Trade body warns of dent in industry confidence if apprentice fund delays continue

A trade body has warned improving levels in confidence across the food and drink sector could “quickly dissipate” if delays in funding new apprenticeships continue. Scottish Bakers, a membership organisation supporting the bakery trade throughout Scotland, has written to the Scottish Government to express dismay at the delay in confirming funding for new apprenticeships starts. Last week, the Scottish Training Federation (STF) said thousands of young people across Scotland have been “left in limbo” as no new modern apprenticeships will be available “for the foreseeable future” due to delays with government funding. Every April, Skills Development Scotland (SDS) enters contracts with employers and training providers to deliver new modern apprenticeships. But Holyrood has not yet agreed a budget or number of new modern apprenticeships with SDS, according to the STF. Scottish Bakers chief executive Alasdair Smith said the organisation had identified 85 new apprentices to begin training with their members to start in April and May. But Smith warned the organisation has been “unable to move on these learners”.

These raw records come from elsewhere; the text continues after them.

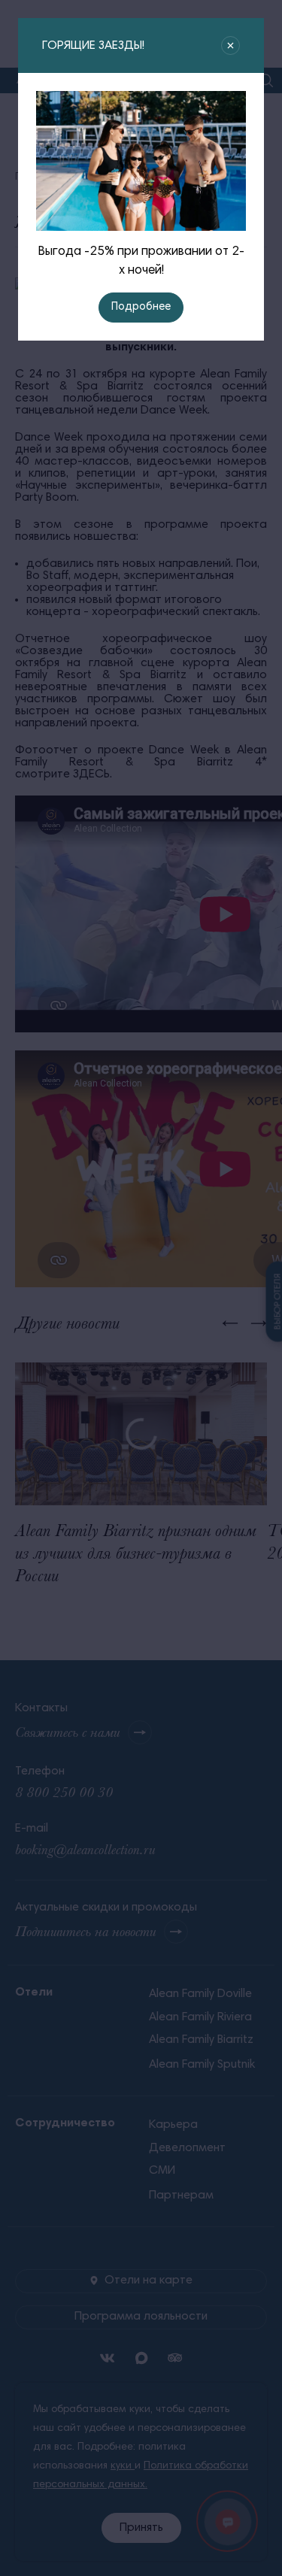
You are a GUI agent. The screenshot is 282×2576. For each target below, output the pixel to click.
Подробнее (141, 307)
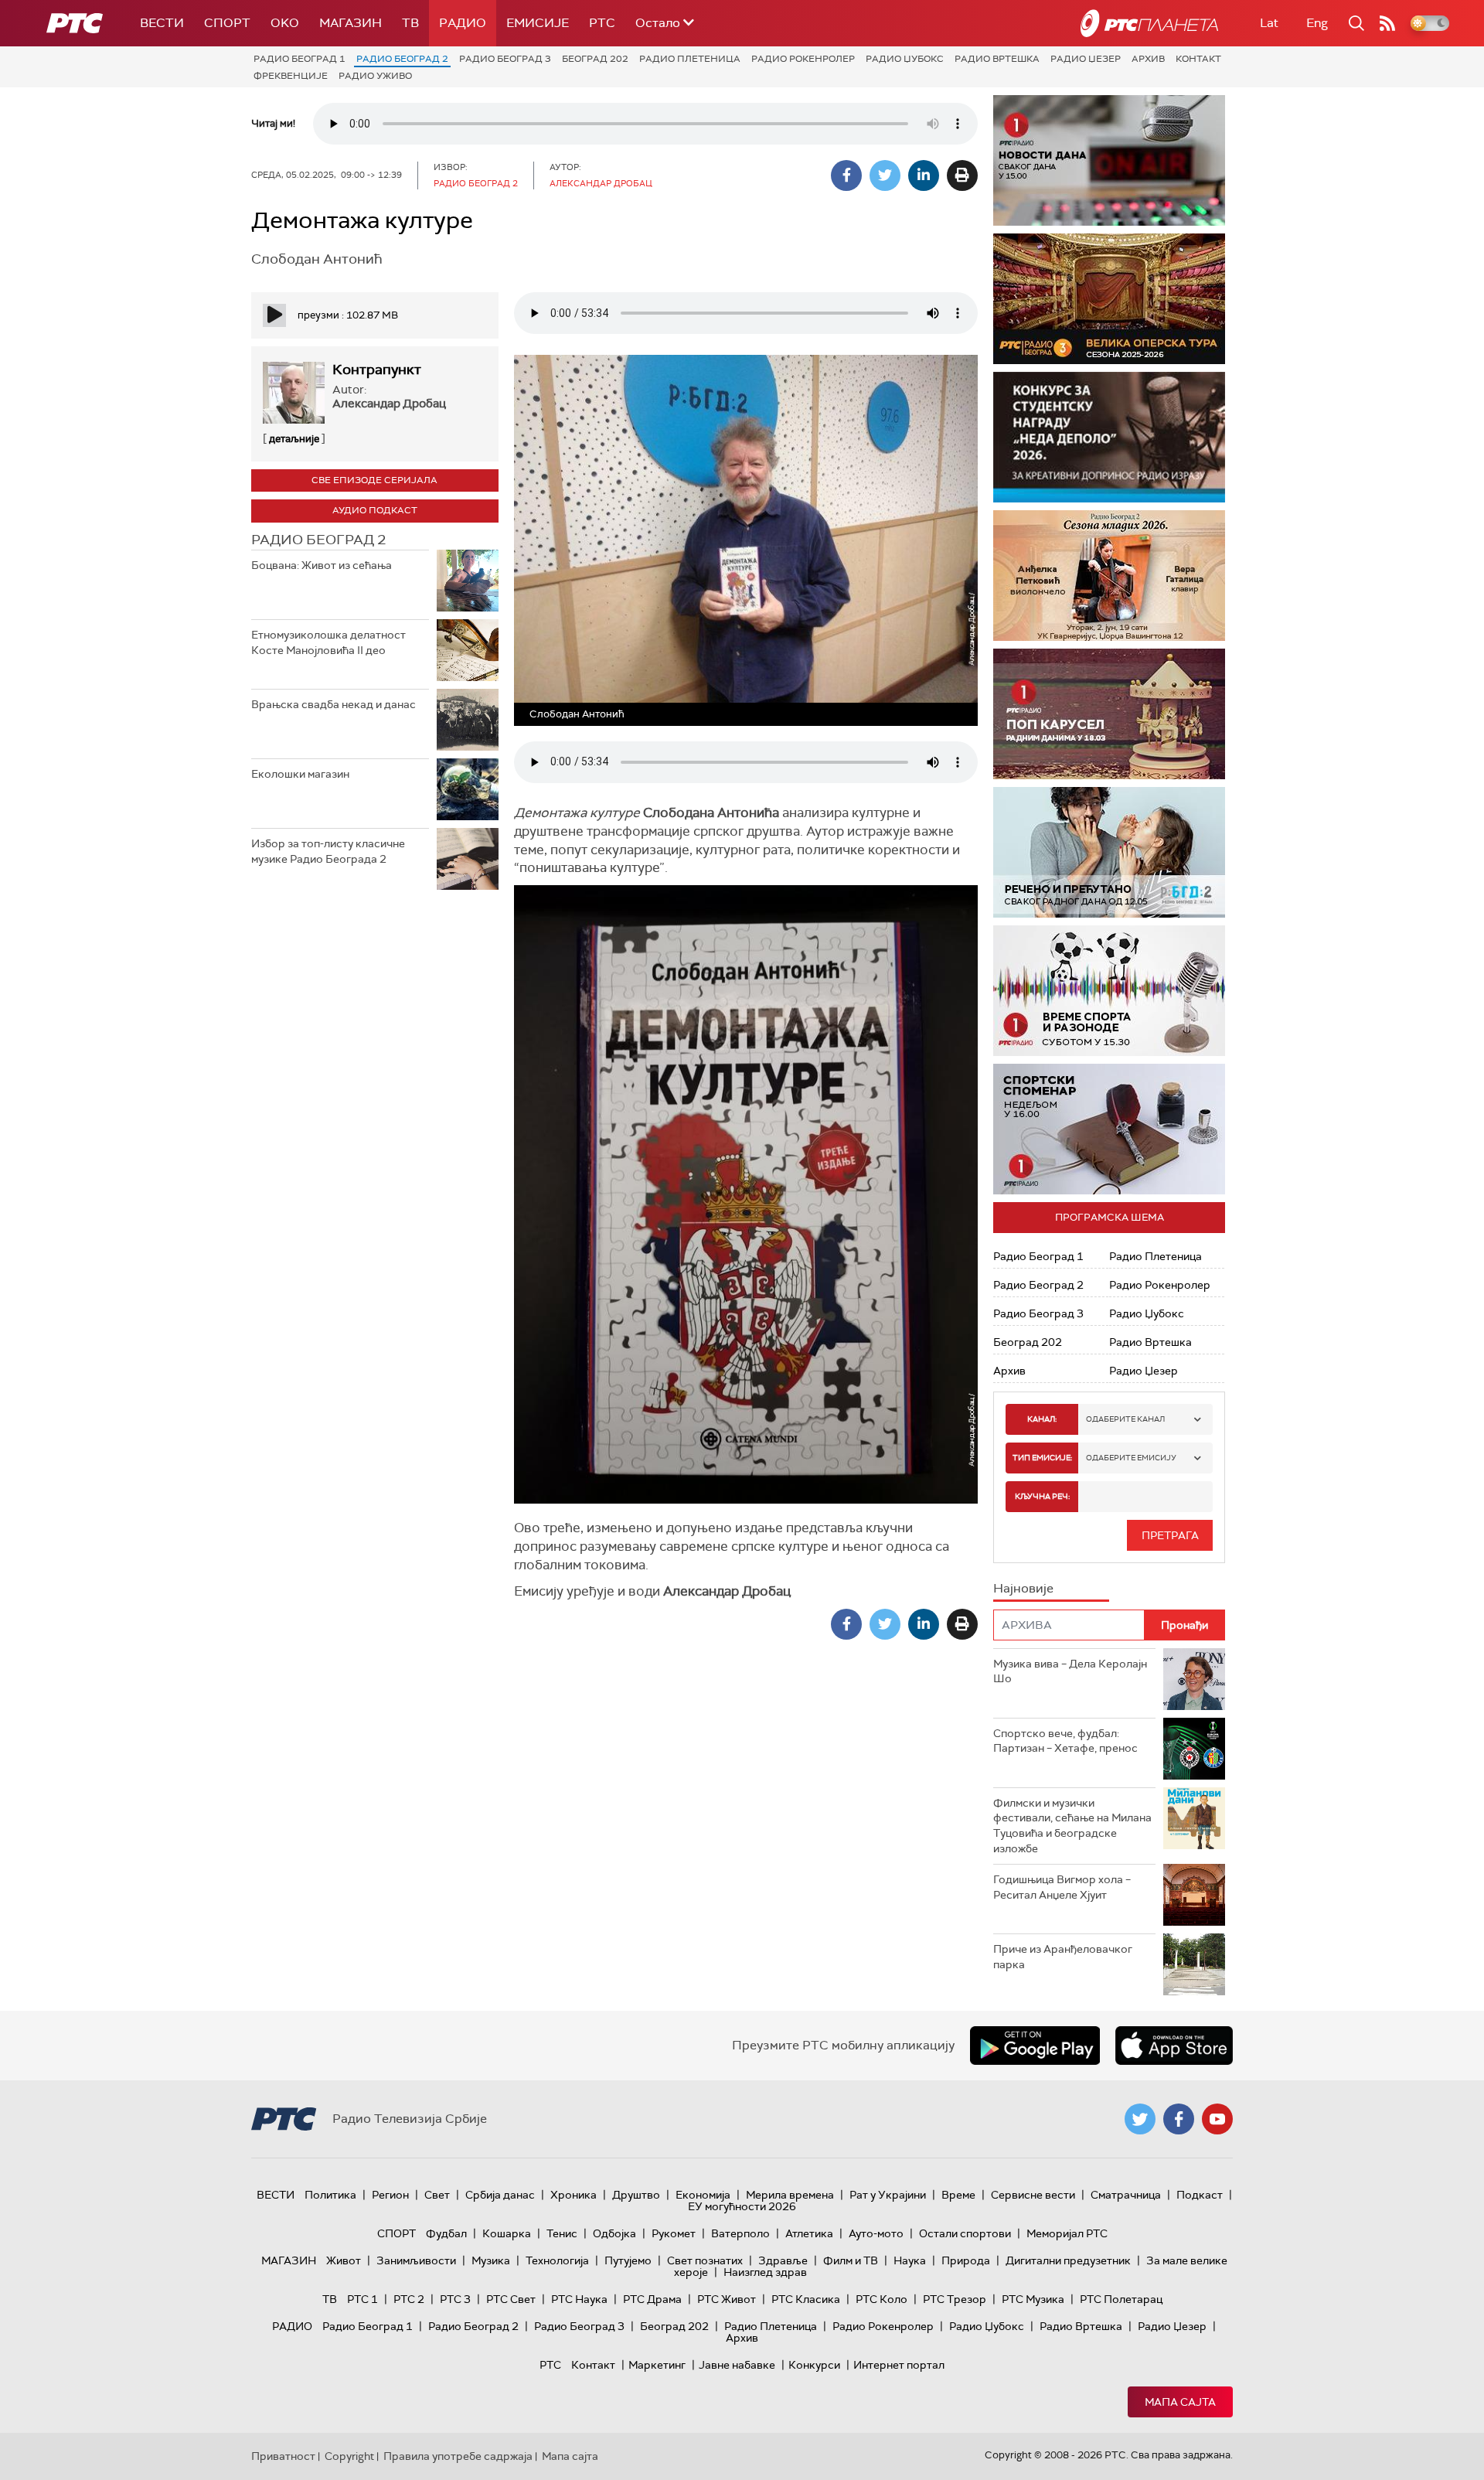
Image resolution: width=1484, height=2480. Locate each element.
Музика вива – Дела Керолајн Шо (1070, 1671)
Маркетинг (657, 2365)
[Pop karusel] (1109, 714)
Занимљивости (416, 2260)
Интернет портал (899, 2365)
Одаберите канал (1125, 1419)
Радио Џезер (1085, 59)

https://www.insider.co.uk/news/body-warns-dent-industry-confidence-29697634

Glasgow collaborates with UK Infrastructure Bank to accelerate Clyde Metro development

A project that seeks to accelerate the development of Clyde Metro has been agreed between Glasgow and UK Infrastructure Bank (UKIB). UKIB has been working with the council to support the development of financial and commercial plans for the mass transit project which was recently confirmed by the Scottish Government as a key priority for future transport investment. Clyde Metro, which represents a multi-billion-pound investment over a 30-year period, could better connect more than 1.5 million people to employment, education, and health services in and around Glasgow. The relationship with UKIB has arisen through the work of our Green Economy team as part of Glasgow’s Green Deal, a transformative mission to reshape the city’s economy to help deliver equitable, net zero carbon and climate resilient living by 2030. UKIB has provided commercial insights around the investment case for Clyde Metro and ran a series of workshops with regional stakeholders and representatives from the public and private finance sector to explore funding options for mass transit. The pilot project also marks the beginning of a wider strategic relationship with UKIB, who will review our broader net zero investment work and seek to identify further areas for future collaboration or possible lending.